Assuming the 90 days trading horizon Apex Healthcare Bhd is expected to under-perform the ECM Libra. But the stock apears to be less risky and, when comparing its historical volatility, Apex Healthcare Bhd is 6.65 times less risky than ECM Libra. The stock trades about -0.14 of its potential returns per unit of risk. The ECM Libra Financial is currently generating about 0.03 of returns per unit of risk over similar time horizon. If you would invest  18.00  in ECM Libra Financial on September 14, 2024 and sell it today you would earn a total of  0.00  from holding ECM Libra Financial or generate 0.0% return on investment over 90 days.
Time Period3 Months [change]
DirectionMoves Together 
StrengthVery Weak
Accuracy100.0%
ValuesDaily Returns

Apex Healthcare Bhd  vs.  ECM Libra Financial

 Performance 
       Timeline  
Apex Healthcare Bhd 

Risk-Adjusted Performance

0 of 100

 
Weak
 
Strong
Very Weak
Over the last 90 days Apex Healthcare Bhd has generated negative risk-adjusted returns adding no value to investors with long positions. Despite latest conflicting performance, the Stock's basic indicators remain persistent and the latest mess on Wall Street may also be a sign of long-standing gains for the company institutional investors.
ECM Libra Financial 

Risk-Adjusted Performance

2 of 100

 
Weak
 
Strong
Weak
Compared to the overall equity markets, risk-adjusted returns on investments in ECM Libra Financial are ranked lower than 2 (%) of all global equities and portfolios over the last 90 days. Despite quite conflicting basic indicators, ECM Libra may actually be approaching a critical reversion point that can send shares even higher in January 2025.
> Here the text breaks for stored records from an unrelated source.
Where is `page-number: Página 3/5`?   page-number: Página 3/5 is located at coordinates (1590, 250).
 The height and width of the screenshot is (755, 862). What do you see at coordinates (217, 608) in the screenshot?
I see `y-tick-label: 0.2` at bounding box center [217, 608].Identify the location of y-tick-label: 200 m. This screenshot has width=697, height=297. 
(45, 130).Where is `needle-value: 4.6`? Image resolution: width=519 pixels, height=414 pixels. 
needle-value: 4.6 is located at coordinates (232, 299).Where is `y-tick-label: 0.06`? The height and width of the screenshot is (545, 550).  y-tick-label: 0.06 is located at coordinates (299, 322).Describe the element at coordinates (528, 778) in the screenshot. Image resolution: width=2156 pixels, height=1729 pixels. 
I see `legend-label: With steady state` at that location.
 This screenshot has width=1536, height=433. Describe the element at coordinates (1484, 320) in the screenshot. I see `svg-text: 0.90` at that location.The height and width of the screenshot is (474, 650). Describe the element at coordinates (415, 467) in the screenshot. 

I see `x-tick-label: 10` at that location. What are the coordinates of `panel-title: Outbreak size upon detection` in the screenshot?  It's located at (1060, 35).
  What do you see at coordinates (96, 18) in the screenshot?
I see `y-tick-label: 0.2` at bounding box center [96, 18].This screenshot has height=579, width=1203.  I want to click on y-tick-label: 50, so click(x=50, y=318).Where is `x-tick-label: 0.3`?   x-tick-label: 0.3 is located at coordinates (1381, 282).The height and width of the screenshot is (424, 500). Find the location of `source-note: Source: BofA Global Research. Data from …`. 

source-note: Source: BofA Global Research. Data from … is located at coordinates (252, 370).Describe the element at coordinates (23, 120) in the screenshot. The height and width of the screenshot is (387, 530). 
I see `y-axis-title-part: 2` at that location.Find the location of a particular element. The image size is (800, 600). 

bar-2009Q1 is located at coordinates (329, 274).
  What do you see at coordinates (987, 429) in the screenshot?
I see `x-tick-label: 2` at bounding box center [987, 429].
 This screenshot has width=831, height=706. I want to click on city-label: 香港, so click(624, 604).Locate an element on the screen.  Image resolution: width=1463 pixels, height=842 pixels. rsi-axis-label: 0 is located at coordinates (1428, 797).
Apex Healthcare and ECM Libra Volatility Contrast

   Predicted Return Density   
       Returns  

Pair Trading with Apex Healthcare and ECM Libra

The main advantage of trading using opposite Apex Healthcare and ECM Libra positions is that it hedges away some unsystematic risk. Because of two separate transactions, even if Apex Healthcare position performs unexpectedly, ECM Libra can make up some of the losses. Pair trading also minimizes risk from directional movements in the market. For example, if an entire industry or sector drops because of unexpected headlines, the short position in ECM Libra will offset losses from the drop in ECM Libra's long position.
The idea behind Apex Healthcare Bhd and ECM Libra Financial pairs trading is to make the combined position market-neutral, meaning the overall market's direction will not affect its win or loss (or potential downside or upside). This can be achieved by designing a pairs trade with two highly correlated stocks or equities that operate in a similar space or sector, making it possible to obtain profits through simple and relatively low-risk investment.
Check out your portfolio center.
Note that this page's information should be used as a complementary analysis to find the right mix of equity instruments to add to your existing portfolios or create a brand new portfolio. You can also try the Portfolio Center module to all portfolio management and optimization tools to improve performance of your portfolios.